Jared Bernstein raises an important question: when judging our economic wellbeing, what reference point do we use?[1] Jared gives two alternatives – how others in the past did, and how others in the present are doing – and then argues that comparisons to the latter benchmark count for more in most people’s minds. For example, he writes: “Those living in substandard housing by today’s standards likely take little comfort in the fact that they live in a mansion compared to a century ago.”
I agree with Jared that most people don’t get a lot of joy from the fact that they are much better off than people of generations past. It’s a pallid abstraction to most of us. But there’s another axis of comparison that Jared ignores, one that is highly salient for most people: their own past experiences. People regularly derive great satisfaction from advancing in their careers, or from enjoying a standard of living higher than what they experienced as kids. And when incomes generally are rising smartly, people notice and approve heartily.
At the individual level, the relative salience of comparisons to one’s past or to others’ present varies from person to person.
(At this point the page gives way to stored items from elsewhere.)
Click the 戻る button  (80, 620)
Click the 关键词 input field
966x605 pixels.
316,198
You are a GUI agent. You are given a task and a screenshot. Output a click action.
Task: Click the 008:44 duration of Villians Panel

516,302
Some people can’t stop thinking about the Joneses no matter how good they have it, while others will figure out a way to count their blessings even in the direst situation.
But as the economist Benjamin Friedman has argued persuasively in The Moral Consequences of Economic Growth, there is a clear pattern to which reference point dominates in society generally. When growth is robust and prosperity widely shared, people tend to focus on the fact that they are doing better than in the past. They feel well off even if others are doing better. And, according to Friedman, society is more open and tolerant and generous as a result.
When growth slows down and incomes fail to rise, however, the only way to feel better off is by comparing ourselves to less fortunate others. And so the zero-sum jockeying for relative income and status intensifies, and social conflicts tend to grow nastier and more rancorous.
How does Friedman’s hypothesis fit with what’s been going on in the United States? Pretty well, I’d say. Growth in real incomes has slowed or stopped for most people in America, the status of less-skilled work (i.e., the kind of work most Americans do) is falling, and the future prospects for getting ahead with relatively modest skills are dimming. So even if, as Megan and I argue, strictly material wellbeing has continued to improve for most people, it’s understandable that more and more people feel like they are at best treading water. And, just as Friedman might predict, we’re spending a lot more time these days talking and worrying about how the top one percent are doing.
What’s the takeaway message from this? For me, it’s one more reason to conclude that stagnation in the middle is a much bigger issue than rapid gains at the top. Most of the concern about the latter really boils down to displaced concern about the former.
[1] Jared also talks about reference points for progress against injustice. I agree with him that, while advances over the past should be recognized and appreciated, the ultimate benchmark is a just state of affairs.